What is being asked — From the passage on Canada-U.S. relations below, pull out the exact text between "Whether Mr. Trump’s" and "in managing it.", inclusive.

Document section —
The list includes the threat to suspend NAFTA, which prompted renegotiations of the pact, as well as personal attacks lobbed at Mr. Trudeau. Angered by Mr. Trudeau’s statements at a 2018 press conference following the G7 summit in Charlevoix, Que., Mr. Trump called the Canadian prime minister: “meek and mild” and “very dishonest and weak.” Mr. Trump’s trade adviser, Peter Navarro, later took to U.S. cable news to say there was a “special place in hell for any foreign leader that engages in bad-faith diplomacy with Donald J. Trump and then tries to stab him in the back on the way out of the door.”
Whether Mr. Trump’s rhetoric will have a long-term impact on the Canada-U.S. relationship remains to be seen.
“I think if Trump is re-elected, there is a chance that things could become a little more scratchy and problematic,” said Mr. Kergin, adding that Mr. Trump has been replacing the people in Washington that understand the importance of the Canada-U.S. relationship and the long-term interest that the U.S. has in managing it.
But Mr. Kergin said the strong safety net in the relationship is still present at the local and state levels, as well as with business and academic interests.

Stored data —
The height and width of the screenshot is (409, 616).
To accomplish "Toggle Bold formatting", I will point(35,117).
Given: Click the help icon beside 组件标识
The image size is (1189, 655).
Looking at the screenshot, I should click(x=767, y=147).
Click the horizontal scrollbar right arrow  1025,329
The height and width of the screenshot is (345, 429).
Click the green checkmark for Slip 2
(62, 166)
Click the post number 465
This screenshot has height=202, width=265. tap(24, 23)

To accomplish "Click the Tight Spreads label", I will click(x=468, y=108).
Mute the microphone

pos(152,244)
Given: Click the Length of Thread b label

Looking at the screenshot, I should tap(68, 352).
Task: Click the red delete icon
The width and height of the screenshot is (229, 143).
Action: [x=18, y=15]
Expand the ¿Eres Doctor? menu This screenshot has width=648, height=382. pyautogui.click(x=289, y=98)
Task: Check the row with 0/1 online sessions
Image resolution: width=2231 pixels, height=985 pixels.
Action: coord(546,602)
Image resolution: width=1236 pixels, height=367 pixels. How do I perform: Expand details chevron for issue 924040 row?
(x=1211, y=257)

Task output —
Whether Mr. Trump’s rhetoric will have a long-term impact on the Canada-U.S. relationship remains to be seen.
“I think if Trump is re-elected, there is a chance that things could become a little more scratchy and problematic,” said Mr. Kergin, adding that Mr. Trump has been replacing the people in Washington that understand the importance of the Canada-U.S. relationship and the long-term interest that the U.S. has in managing it.